キマリの決意
吟隊長とキマリが山の麓を眺めながら語り合うシーン。
南極を目指す理由を尋ねられたキマリ。吟隊長はシラセに無理やり誘われてしまったのか少し気にしているようでした。
「でも決めたのは私です。一緒に行きたいって、このまま高校生活が終わるのが嫌だって、ここじゃないどこかに行きたいって。どこかじゃない、南極だって」
山際に朝陽が差し込み、綺麗な景色をみんなと共有するためキマリは3人を起こしに行きます。
そこでキマリは決意を露にします。
「私、みんなと行きたい。みんなと一緒に南極星みつけて、オーロラみて、かき氷食べて、ペンギンと記念写真撮りたい。絶対行こう」
かなり疑問が残るシーンというか、今後が心配になる不穏な空気を流して終了した第4話でした。
というのも、【よりもい考察/その0】着目点①で掲げた「南極へ行くという壮大な夢を掲げているが、南極に行って何がしたいのか」という部分についてです。
「でも決めたのは私です。一緒に行きたいって、このまま高校生活が終わるのが嫌だって、ここじゃないどこかに行きたいって。どこかじゃない、南極だって」
『宇宙よりも遠い場所』 第4話より
まずこのセリフについてはすごく共感することができました。キマリがこれまで歩んできた代わり映えの無い日常。変化のなさに安心する一方、何か夢を抱き叶えたいという気持ちが芽生えはじめました。

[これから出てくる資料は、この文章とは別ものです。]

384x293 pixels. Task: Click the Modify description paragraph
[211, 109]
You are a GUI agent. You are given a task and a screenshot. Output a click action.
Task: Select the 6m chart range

何か大きなことを成し遂げたいという気持ちは誰もが一度は経験したことあるでしょう。
それはキマリにとっても同じで、何かすごいことをしたいとぼんやりとした夢を抱きつつも、いつかいつかと先送りにしていました。しかしシラセと出会うことで夢にリアリティが帯び、「どこか」と捉えていた実態のつかめない夢が、「南極」というかたちになって現れました。
このシーンでは、吟隊長といういわば第三者的な立ち位置にいる人物を用いることで、キマリの夢がただの夢ではなく南極という具体性を持っていることを再認識させる良いシーンでした。